Repeat, word for word, all the data that follows, and exclude the pictures.

Records from a collection:

-*-*-

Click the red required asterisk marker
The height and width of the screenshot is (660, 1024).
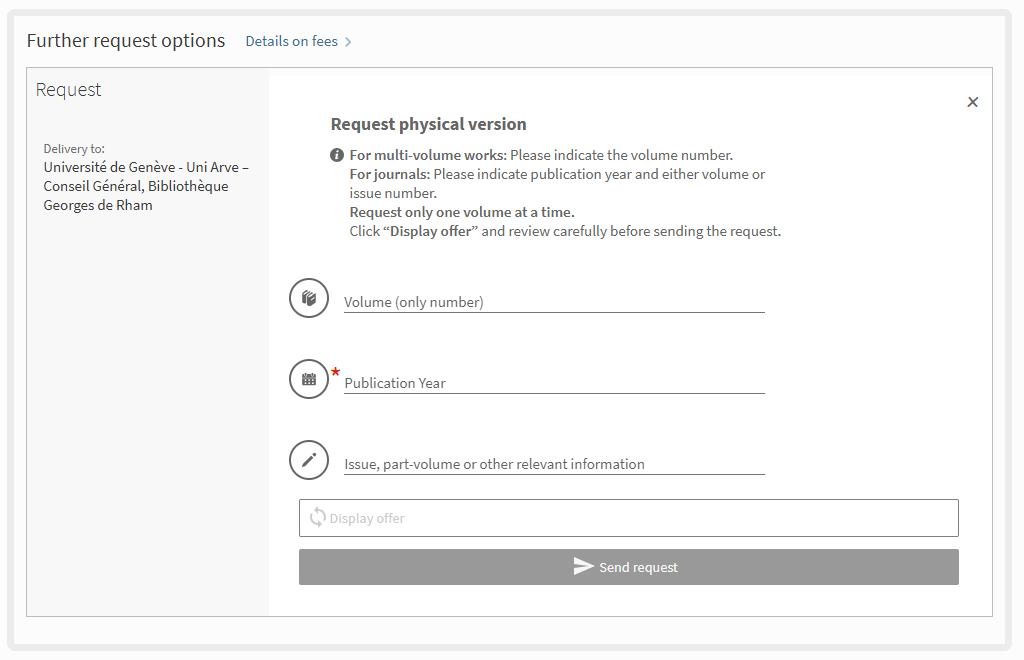coord(336,372)
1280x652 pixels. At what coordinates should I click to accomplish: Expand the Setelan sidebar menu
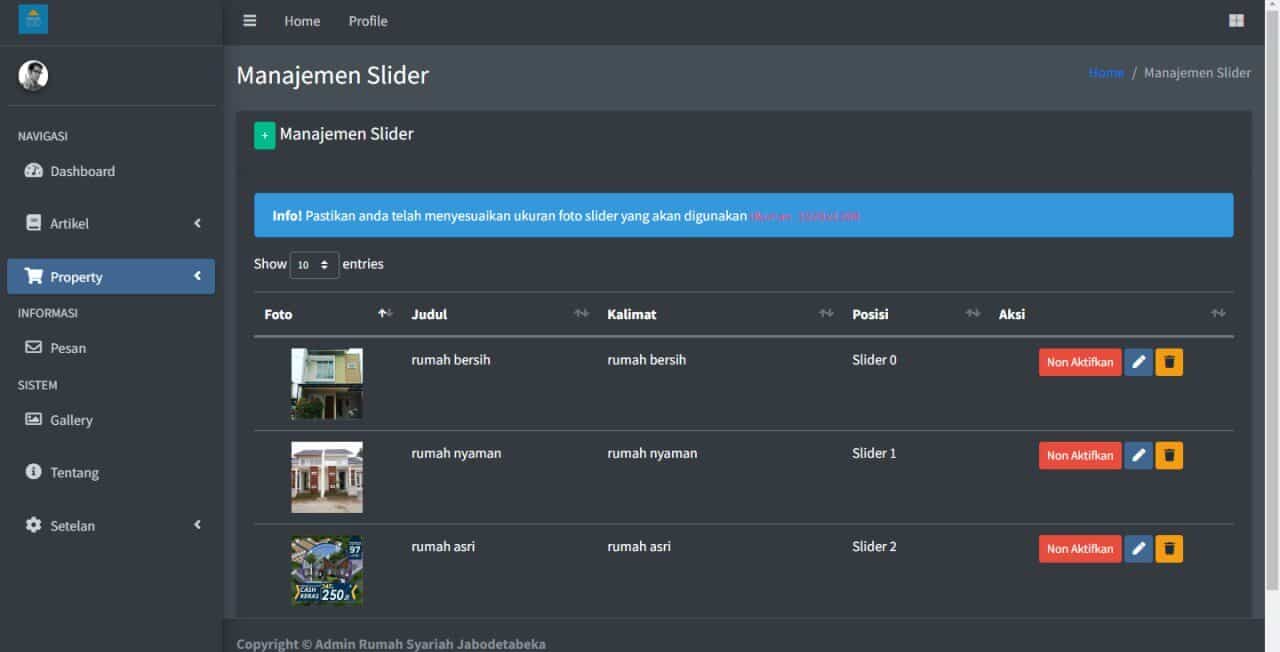tap(110, 526)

-*-*-

EXERCISE RESPONSE:
Click the red required asterisk marker
The height and width of the screenshot is (660, 1024).
coord(336,372)
1280x652 pixels. At what coordinates should I click to accomplish: Expand the Setelan sidebar menu
tap(110, 526)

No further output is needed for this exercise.